Oraenmanida

Posted on Februari 26, 2011

0


Oraenmanida, bahasa korea untuk :lama tak bertemu, yah, sudah lama sejak ramadhan tahun lalu blog ini diisi postingan.  Istiqamah dalam blogging, sesuatu yang sulit bagi admin blog ini untuk melakukannya.

Dan, untuk menebusnya, smu4endari kembali dengan postingan bertema lingkungan: Sedimentasi teluk Kendari.

Gambar di samping adalah hasil citra Google Earth per 25 Agustus 2009, sekitar 2 tahun     lalu.  Dari sini sudah terlihat betapa parahnya pendangkalan di daerah teluk.  Tempat          yang dulu masih masih berupa laut, kini berubah menjadi daratan.  Berdasarkan hasil  penelitian dari tahun 1992 hingga 2000, tingkat pendangkalan mencapai 0,027 m tiap  tahunnya.  Sumbangan sedimen dari beberapa sungai besar, yakni Sungai Wanggu,  Sungai Benubenua, Sungai Mandonga dan beberapa sungai kecil.  Diperkirakan dalam 10  tahun ke depan, luas teluk tinggal 197 hektar.

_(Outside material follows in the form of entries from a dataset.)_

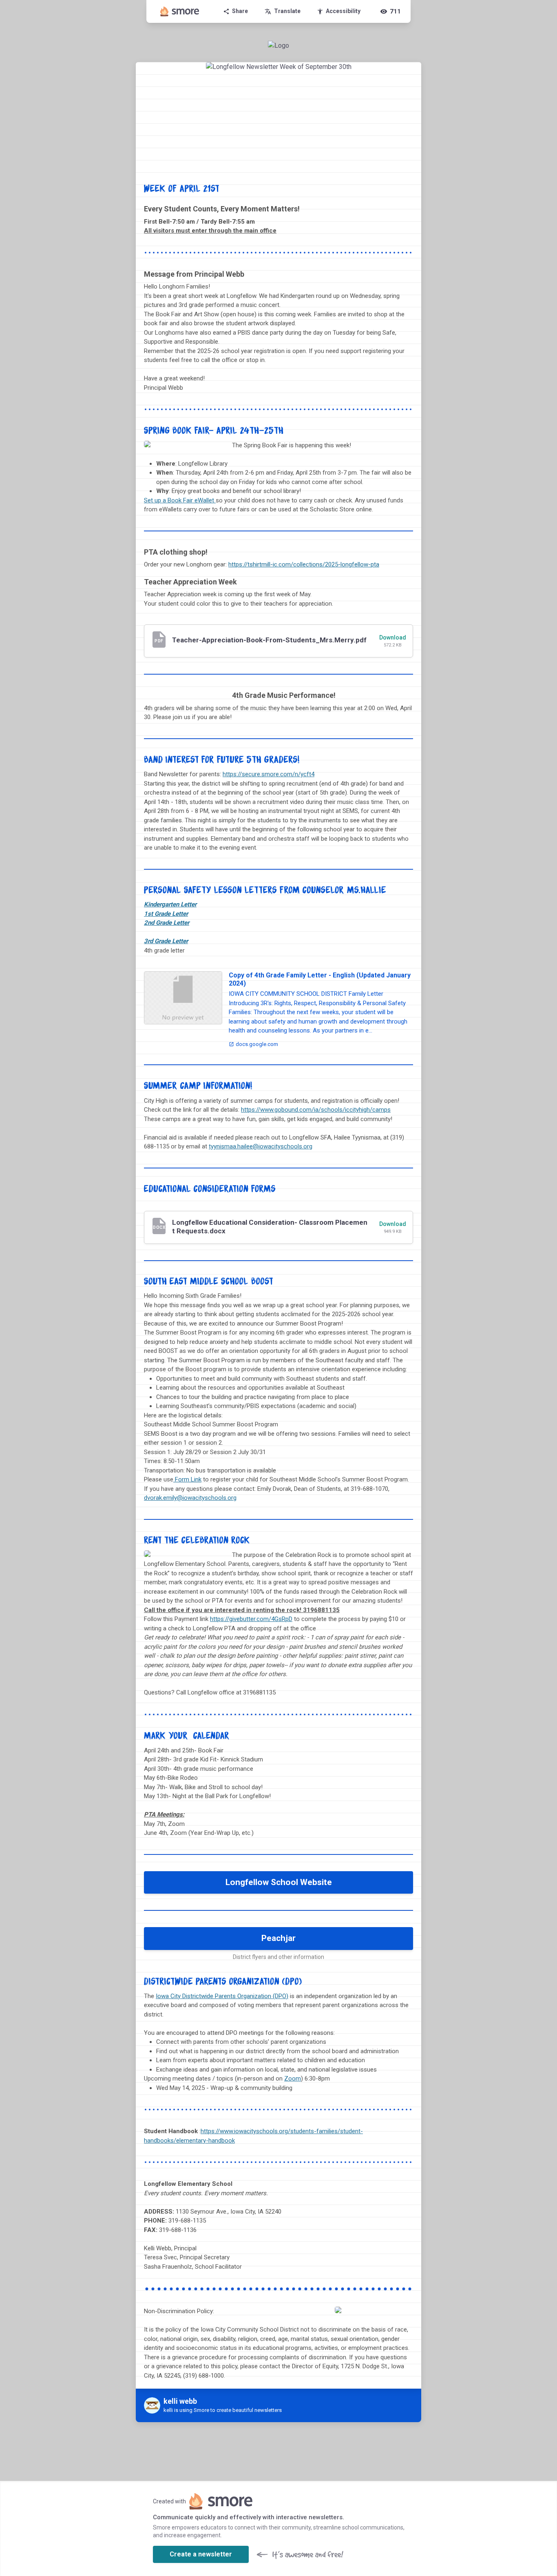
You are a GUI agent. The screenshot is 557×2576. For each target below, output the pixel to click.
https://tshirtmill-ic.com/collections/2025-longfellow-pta (303, 564)
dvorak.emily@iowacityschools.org (190, 1497)
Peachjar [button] (278, 1938)
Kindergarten (170, 904)
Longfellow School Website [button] (278, 1882)
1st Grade (166, 913)
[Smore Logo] (179, 11)
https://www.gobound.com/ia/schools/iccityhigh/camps (316, 1109)
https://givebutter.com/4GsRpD (251, 1619)
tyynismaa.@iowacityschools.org (260, 1146)
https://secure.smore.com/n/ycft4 (268, 774)
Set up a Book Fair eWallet (179, 500)
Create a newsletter (201, 2554)
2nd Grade (166, 922)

Bukan saja sedimen dari sungai, aktivitas tambahan di daerah sekitar teluk turut berperan  besar dalam pendangkalan tersebut.  Banyak daerah disitu yang kini telah berubah fungsi,  ditimbun untuk dijadikan tempat usaha atau pun pemukiman.  Pembangunan, tanpa melihat  dampak buruknya bagi lingkungan.

Pemerintah kota melakukan langkah reaktif untuk masalah ini, yang sudah sering ditempuh oleh pemangku kebijakan sebelumya, pengerukan dengan mesin pengisap lumpur.  Usaha yang hanya mengobati masalah sementara, tapi tidak menyelesaikannya.  Ibarat menutup lubang yang yang ada, tanpa mencari penyebab lubang tersebut.

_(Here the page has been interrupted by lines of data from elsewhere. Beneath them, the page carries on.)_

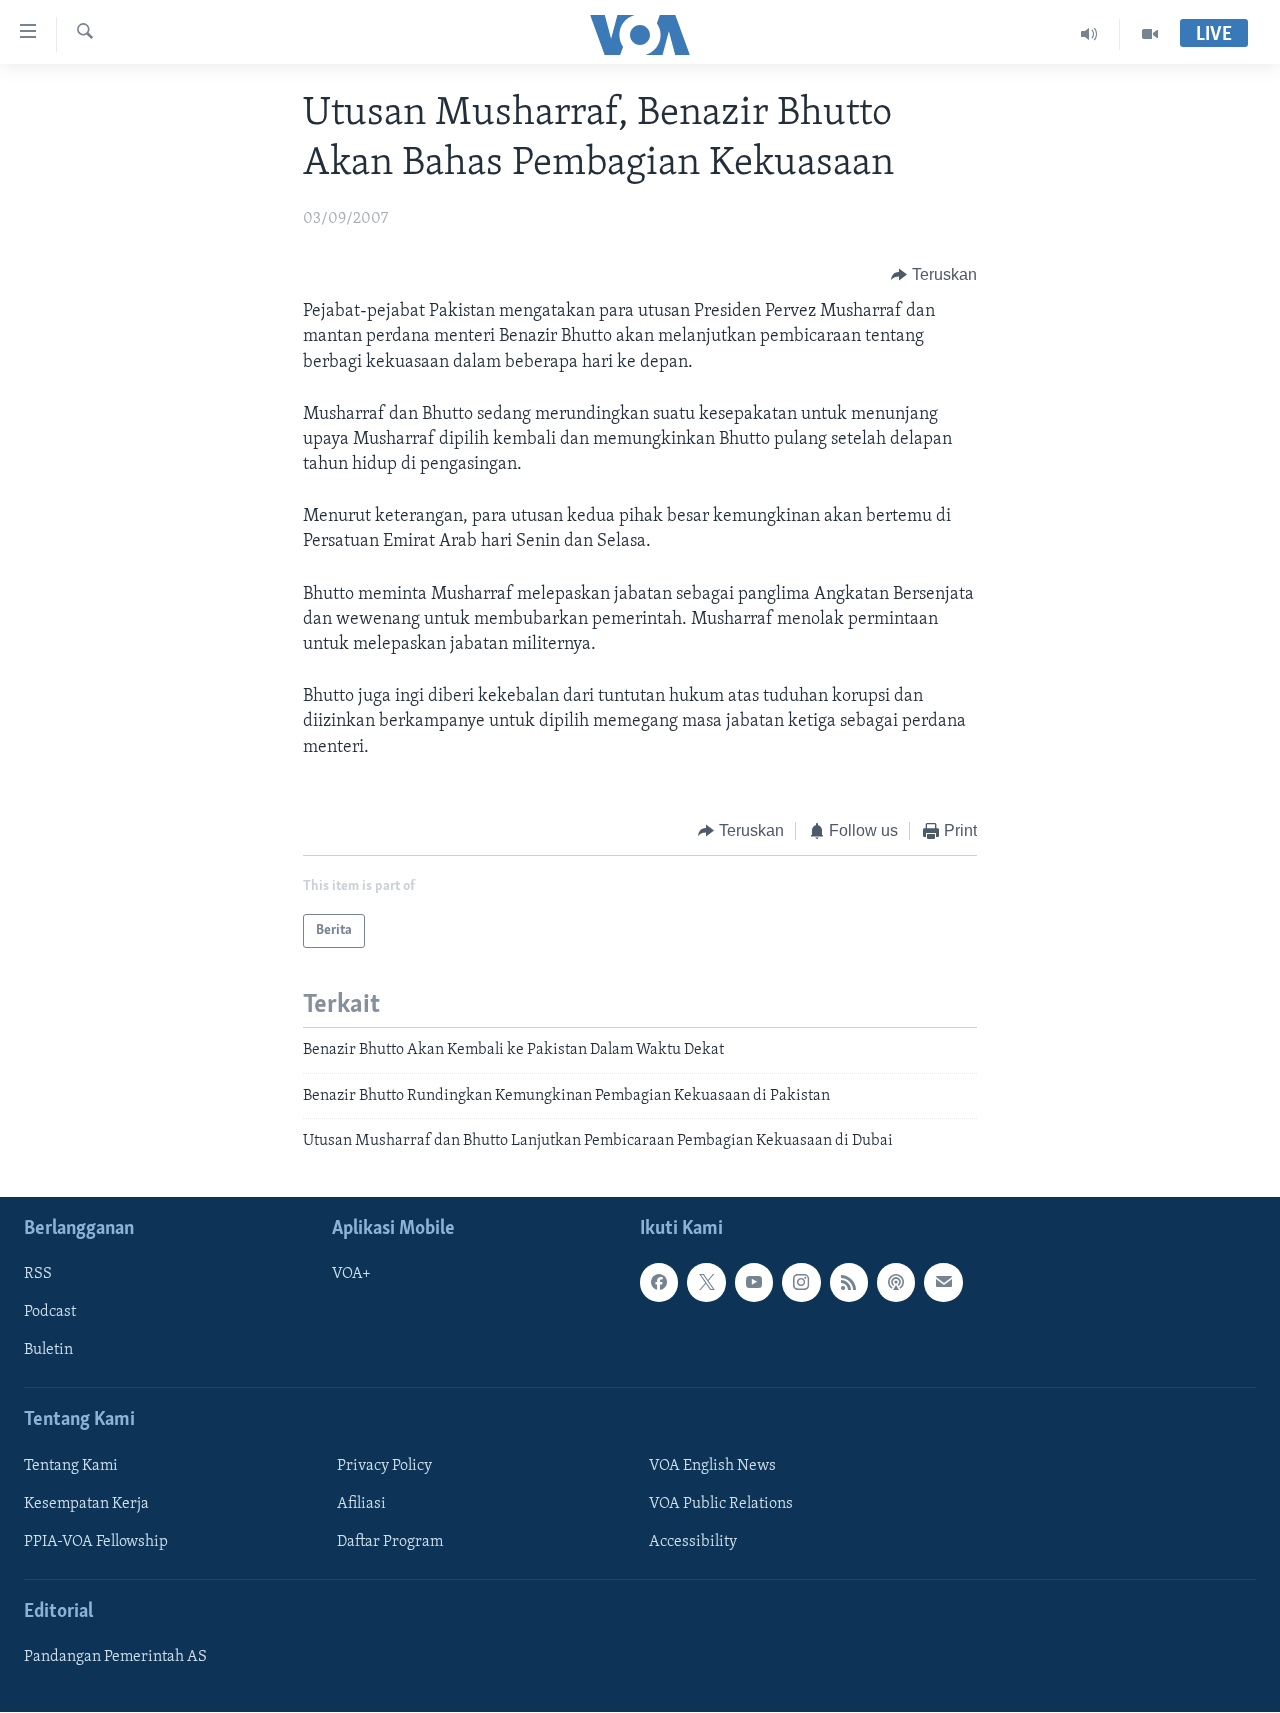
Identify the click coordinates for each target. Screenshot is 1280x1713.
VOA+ (351, 1275)
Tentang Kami (71, 1466)
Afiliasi (361, 1504)
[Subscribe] (943, 1283)
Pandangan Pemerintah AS (115, 1658)
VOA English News (712, 1466)
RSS (38, 1275)
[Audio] (1089, 34)
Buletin (48, 1351)
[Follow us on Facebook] (659, 1283)
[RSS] (849, 1283)
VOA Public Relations (721, 1504)
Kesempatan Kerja (86, 1504)
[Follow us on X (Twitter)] (706, 1283)
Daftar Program (390, 1542)
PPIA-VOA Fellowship (96, 1542)
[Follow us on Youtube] (754, 1283)
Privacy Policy (384, 1466)
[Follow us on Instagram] (801, 1283)
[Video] (1150, 34)
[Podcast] (896, 1283)
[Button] (934, 275)
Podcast (50, 1313)
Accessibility (693, 1542)
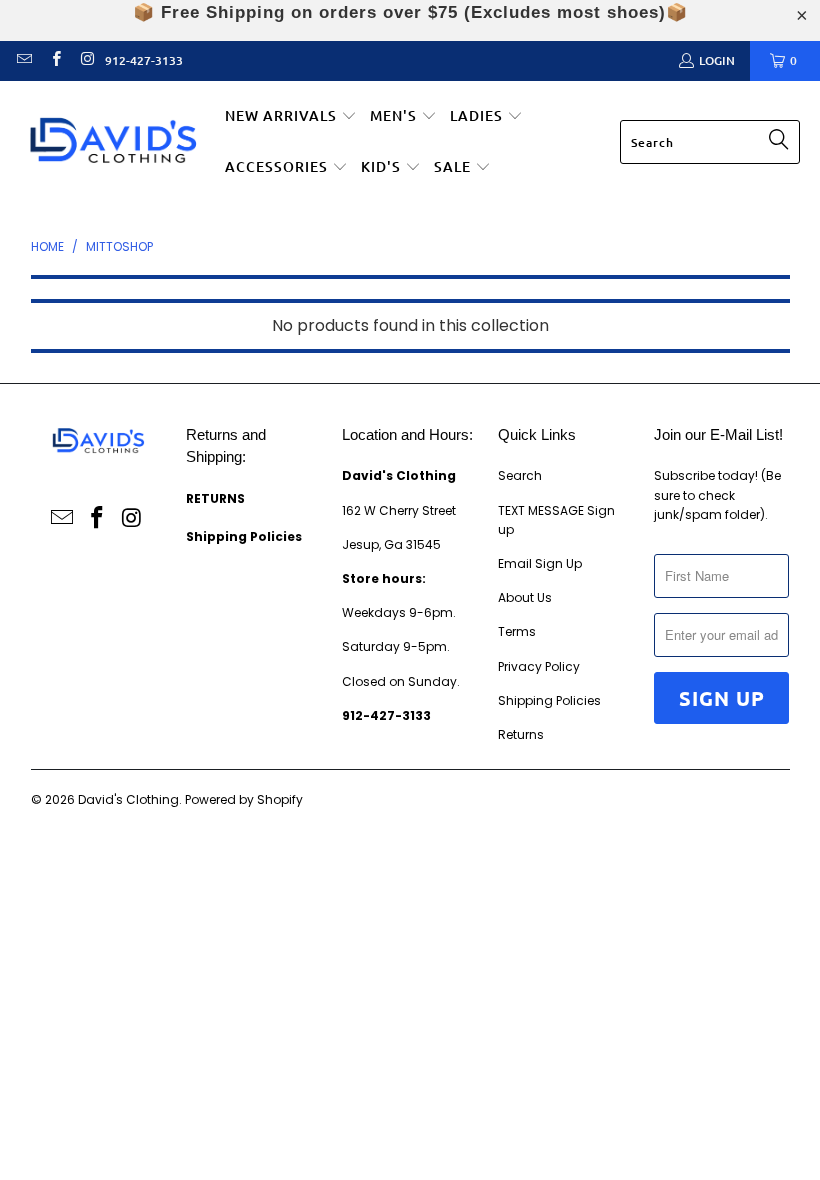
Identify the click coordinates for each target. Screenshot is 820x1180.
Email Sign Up (540, 563)
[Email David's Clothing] (23, 60)
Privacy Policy (539, 666)
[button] (291, 117)
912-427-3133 (144, 60)
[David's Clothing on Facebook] (54, 60)
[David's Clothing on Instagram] (86, 60)
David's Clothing (128, 799)
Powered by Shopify (244, 799)
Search (520, 475)
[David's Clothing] (112, 142)
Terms (517, 631)
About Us (525, 597)
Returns (521, 734)
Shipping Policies (549, 700)
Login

Andaikata pembangunan dilakukan dengan perencanaan yang lebih, preventif, maka akan berbicara banyak.  Peralihan peruntukan daerah sekitar teluk ke pemukiman serta tempat usaha bisa diminimalisir.  Juga, masalah drainase dan sampah.  Kota ini masih belum sebesar Makassar atau ibukota Jakarta, tetapi untuk hal drainase dan sampah sangat -sangat memprihatinkan.  Ruko-ruko serta pemukiman baru dibangun tanpa menyediakan drainase yang layak, akibatnya banjir serta sedimen melimpah bagi Teluk Kendari.

But, enough with the complaining, pertanyaan besarnya, apa yang bisa kita lakukan sekarang?  Aku dan kamu bisa perbuat bagi Teluk Kendari, aset penting kota ini.  Mungkin ini bisa jadi saran sederhana, lihat sampahmu, dan drainase dirumahmu, mulai dari mereka, sebelum pindah ke hal yang lebih besar.

Aa Gym ” Mulai dari sekarang, dari hal yang kecil dan yang terdekat”.